EXERCISE PROMPT
Please write out all the entries exactly, without the pictures.

BEGIN RECORDS FOR PROCESSING

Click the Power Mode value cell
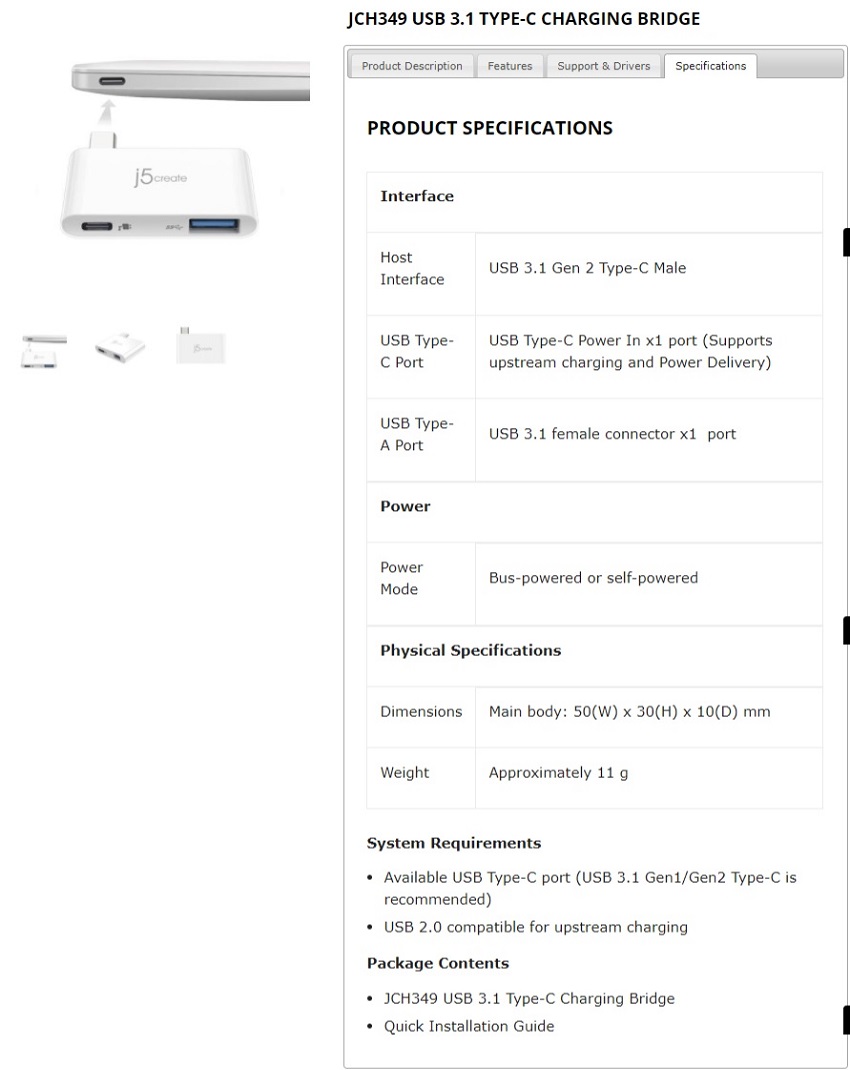Image resolution: width=850 pixels, height=1070 pixels. [593, 578]
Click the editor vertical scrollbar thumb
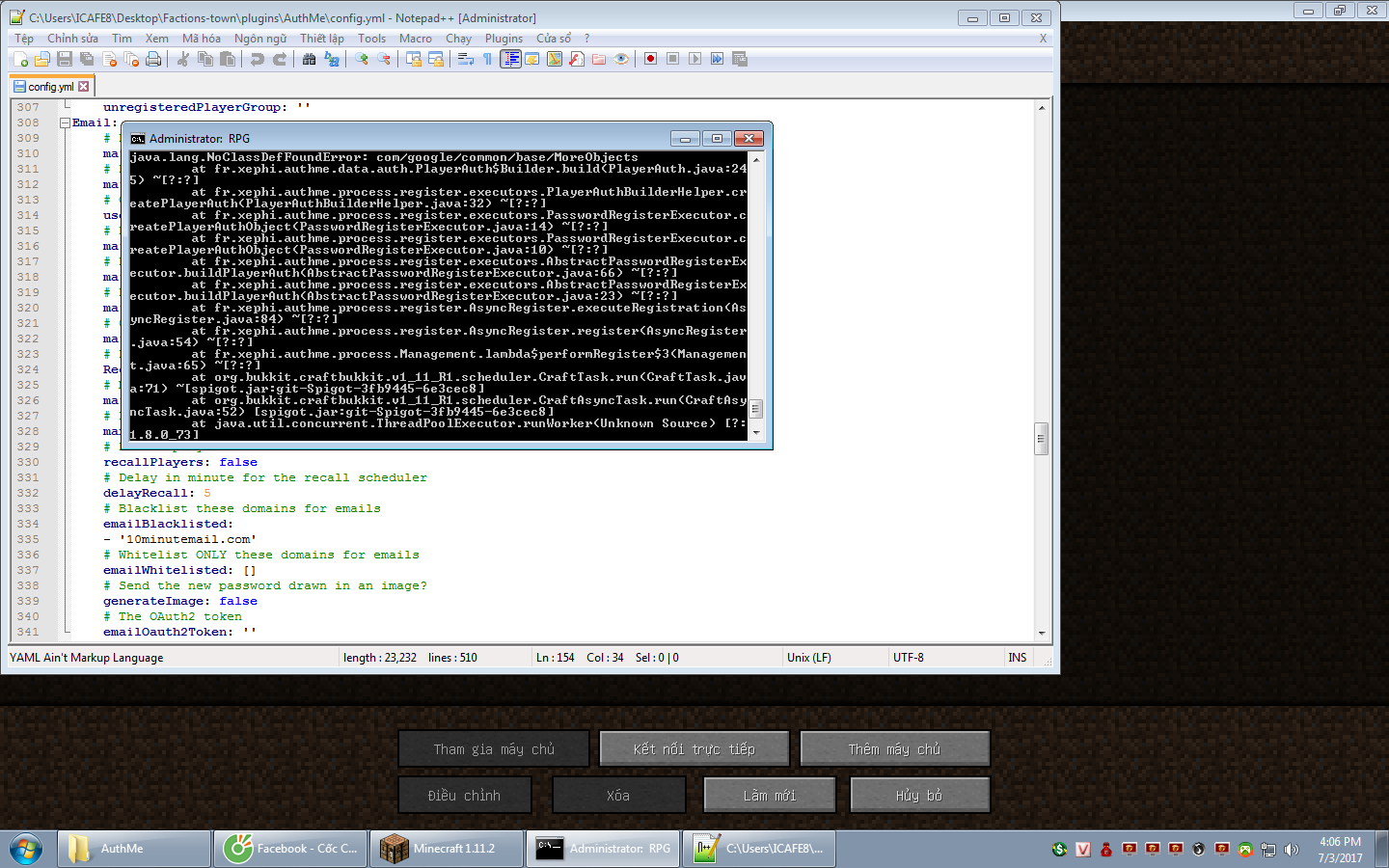The width and height of the screenshot is (1389, 868). coord(1041,438)
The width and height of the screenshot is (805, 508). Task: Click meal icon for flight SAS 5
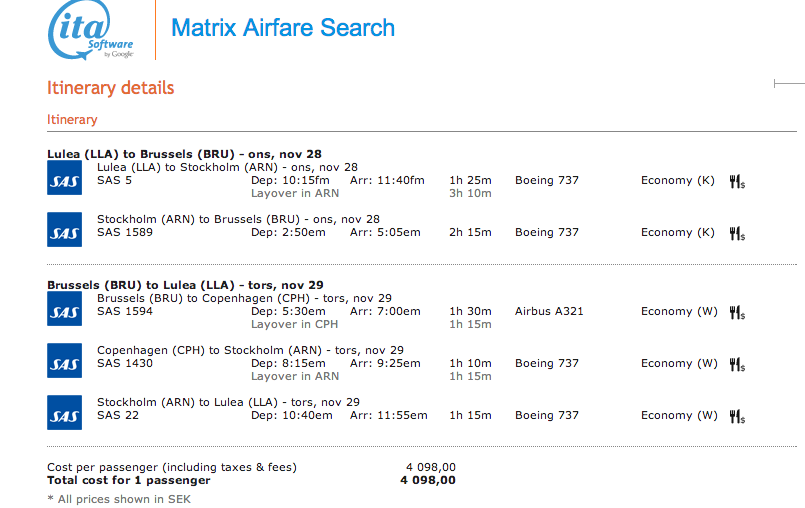(x=737, y=182)
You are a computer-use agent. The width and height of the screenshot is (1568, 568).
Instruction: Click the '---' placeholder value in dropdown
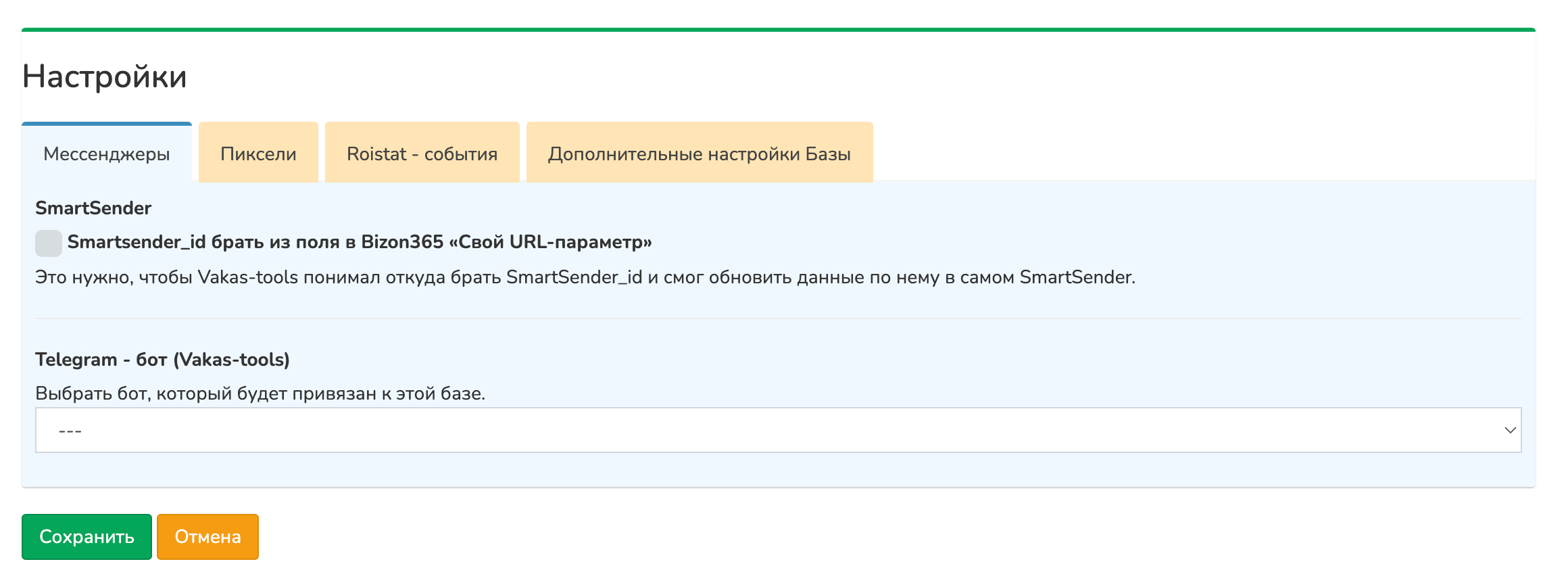[70, 431]
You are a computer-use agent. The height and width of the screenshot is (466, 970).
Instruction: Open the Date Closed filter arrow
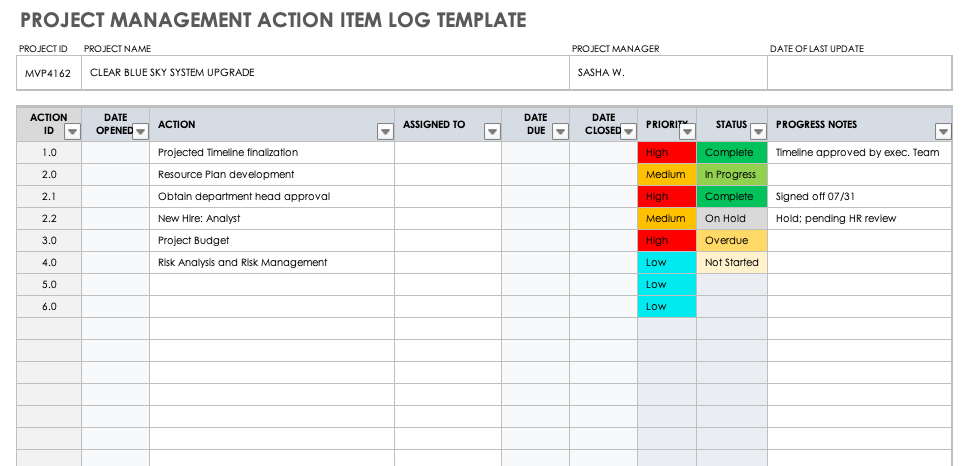628,131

END RECORDS FOR PROCESSING

SOLUTION TO THIS PROBLEM
Click the Power Mode value cell
Image resolution: width=850 pixels, height=1070 pixels. [593, 578]
Click the editor vertical scrollbar thumb
The width and height of the screenshot is (1389, 868). coord(1041,438)
The width and height of the screenshot is (805, 508). Task: Click meal icon for flight SAS 5
(x=737, y=182)
You are a computer-use agent. The width and height of the screenshot is (1568, 568).
Instruction: Click the '---' placeholder value in dropdown
[70, 431]
You are a computer-use agent. The height and width of the screenshot is (466, 970).
Instruction: Open the Date Closed filter arrow
628,131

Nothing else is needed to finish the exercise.